Preferred associates

All five sallying species, which had higher than expected proportions of FNSs that included heterospecifics, showed significant preferential association with at least one other species; moreover, all preferred associates were from foraging guilds other than sallying (Table 2 and Online Resource 5).

Table 2 Preferred associates (association strength >2) of sallying species within mixed-species flocks in Anshi National Park, Western Ghats, India
Full size table

Discussion

Our study used intra-flock association patterns to understand the benefits that different species obtain from mixed-species flocks, based on the following logic: to obtain direct foraging benefits, flock participants need to be physically proximate to particular heterospecific individuals within flocks (McLean 1984; King and Rappole 2001; Satischandra et al. 2007). On the other hand, to obtain predation-related benefits, physical proximity to specific individuals is not required because the mechanisms underlying predation-related benefits are usually operational at the whole group level (also see Hutto 1994).

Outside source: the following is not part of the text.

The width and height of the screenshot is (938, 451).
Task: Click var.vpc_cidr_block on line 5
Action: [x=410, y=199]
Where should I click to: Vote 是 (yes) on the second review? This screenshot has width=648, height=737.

Our study found that only a small subset of the total species (5/29), i.e. all members of the sallying foraging guild, associated closely with heterospecifics within flocks. The majority of species (24/29) chose locations randomly with respect to heterospecifics. Here, we discuss what our results mean for understanding the benefits of mixed-species flocking and also the validity of the approach.

A few studies have attempted to quantify intra-flock association patterns (e.g. Hutto 1994; Latta and Wunderle 1996; Kotagama and Goodale 2004). The approach in these studies was to randomly pick focal individuals and identify its close neighbours. Association patterns determined using this approach are not easily interpretable because they can result from three different mechanisms: (1) attraction of focal individuals to neighbours; (2) attraction of neighbours to focal individuals; and (3) focal individuals and neighbours moving independently but being physically proximate just by chance. In our study, by only identifying associations after focal individuals flew to new locations, we ensure that patterns are outcomes of decisions made by focal individuals. Moreover, by comparing association patterns to what one would expect if focal individuals flew randomly, we also verify that these associations are a result of active choice. In other words, the association patterns we describe are both directional and non-random.

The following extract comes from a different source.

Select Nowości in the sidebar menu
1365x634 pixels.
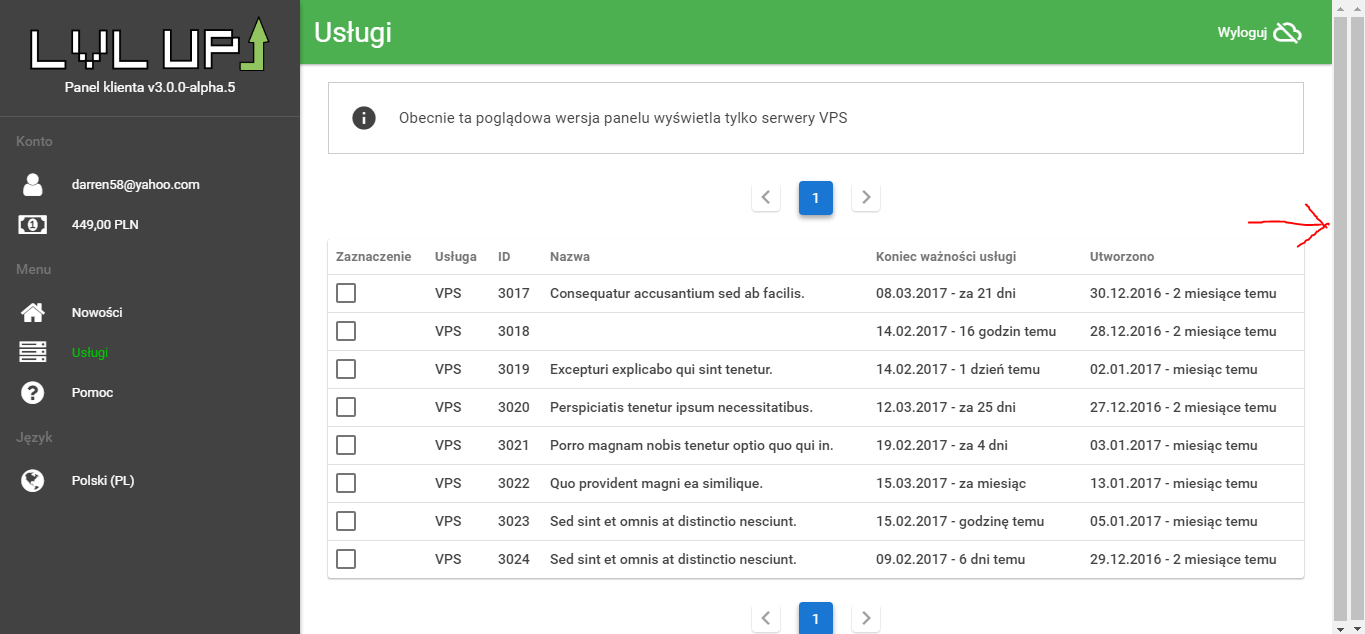[97, 313]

Pattern of association of sallying species

Our study revealed a stark difference in within-flock association patterns between sallyers and non-sallyers. All five sallying species showed high levels of non-random association with heterospecifics within flocks, while for all other bird species, association with heterospecifics was low and not different from random. We also detected a weak but significant negative relationship between intraspecific group size and proportion of FNSs that included heterospecifics, i.e. greater the intraspecific group size, lower was the proportion of FNSs that included heterospecifics. This relationship is likely to be a secondary consequence of two other patterns: (1) all sallying species were usually intraspecifically solitary in flocks (Table 1) and (2) intraspecifically gregarious species tended to choose locations close to conspecifics (Online Resource 3). Therefore, it is reasonable to infer that sallying behaviour serves as a singular demarcator of differences in association patterns within flocks.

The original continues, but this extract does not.